I had a chance to have a short look at it.
This spec consists of three parts: general architecture, ways to code it
(Interchange format) and Glyph shape representation.
I don't think we care about part 3 too much.
Part 2 tells about ASN and SGML coding and minimum font resources and should
be easy to understand.
Part 1 is the main description of the architecture and the structures and
parameters. This would be the main reference.
I have some comments and questions:
1. I want to find out how much this spec is a living spec. Where is it used?
I would not called it exactly Windows conform, although that shouldn't be
our only view.
Perhaps some people from operating systems and/or font development have some
more info.
Motoyama-san, what do you know about that?
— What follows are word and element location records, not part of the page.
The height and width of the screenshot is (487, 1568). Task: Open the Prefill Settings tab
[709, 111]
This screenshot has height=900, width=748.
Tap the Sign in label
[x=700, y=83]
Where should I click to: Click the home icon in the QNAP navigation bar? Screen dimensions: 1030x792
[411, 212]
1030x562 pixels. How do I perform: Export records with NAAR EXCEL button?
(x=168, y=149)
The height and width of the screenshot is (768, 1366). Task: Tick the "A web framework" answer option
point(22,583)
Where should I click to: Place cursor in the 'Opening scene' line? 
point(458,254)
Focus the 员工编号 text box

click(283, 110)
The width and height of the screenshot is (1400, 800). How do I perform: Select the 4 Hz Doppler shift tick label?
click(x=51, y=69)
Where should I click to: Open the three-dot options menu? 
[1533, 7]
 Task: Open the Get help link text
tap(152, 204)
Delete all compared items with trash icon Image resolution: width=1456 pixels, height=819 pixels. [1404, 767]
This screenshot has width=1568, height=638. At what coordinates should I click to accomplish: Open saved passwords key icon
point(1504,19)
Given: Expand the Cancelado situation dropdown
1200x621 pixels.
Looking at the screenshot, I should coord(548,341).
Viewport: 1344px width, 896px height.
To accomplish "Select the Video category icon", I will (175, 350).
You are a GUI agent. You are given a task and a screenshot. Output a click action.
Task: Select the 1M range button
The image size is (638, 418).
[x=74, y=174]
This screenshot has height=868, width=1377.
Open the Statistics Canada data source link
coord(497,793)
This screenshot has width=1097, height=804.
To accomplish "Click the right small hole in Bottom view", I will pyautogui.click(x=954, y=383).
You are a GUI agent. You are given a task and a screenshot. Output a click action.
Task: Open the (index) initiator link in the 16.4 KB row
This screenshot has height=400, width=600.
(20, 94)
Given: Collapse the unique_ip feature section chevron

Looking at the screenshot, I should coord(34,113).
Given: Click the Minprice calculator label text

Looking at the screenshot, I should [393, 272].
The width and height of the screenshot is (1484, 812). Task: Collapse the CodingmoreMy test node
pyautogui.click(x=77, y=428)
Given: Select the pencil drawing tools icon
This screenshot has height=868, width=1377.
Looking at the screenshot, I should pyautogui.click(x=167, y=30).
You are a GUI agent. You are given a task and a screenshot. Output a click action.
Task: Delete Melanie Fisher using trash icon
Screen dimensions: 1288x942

Are you working with it
regularly?
Can somebody provide a DTD and an XML file based on that DTD?
2. the spec is from the early nineties. A bigger part of the architecture is
handling font classification, which nowadays is realized by Panose in many
environments. I favor Panose.
3. Unicode is not mentioned in the sections I have seen.
4. I do not find anything about character sets in the spec, neither of
operating systems nor of devices.
5. The spec seems to be stronger concerning alignments of international
characters.
6. Parameters looks somehow familiar, although I haven't studied in detail
yet.
I have to study more, but my conclusion up to now is:
We will not fulfill the spec 100%, as today's requirements are not all
covered. So we will not be compatible.
The question is whether we want to lean towards it. What advantages would
that have? What extra effort (at least reading and thinking about it and
then comparing in detail, what we can take over)?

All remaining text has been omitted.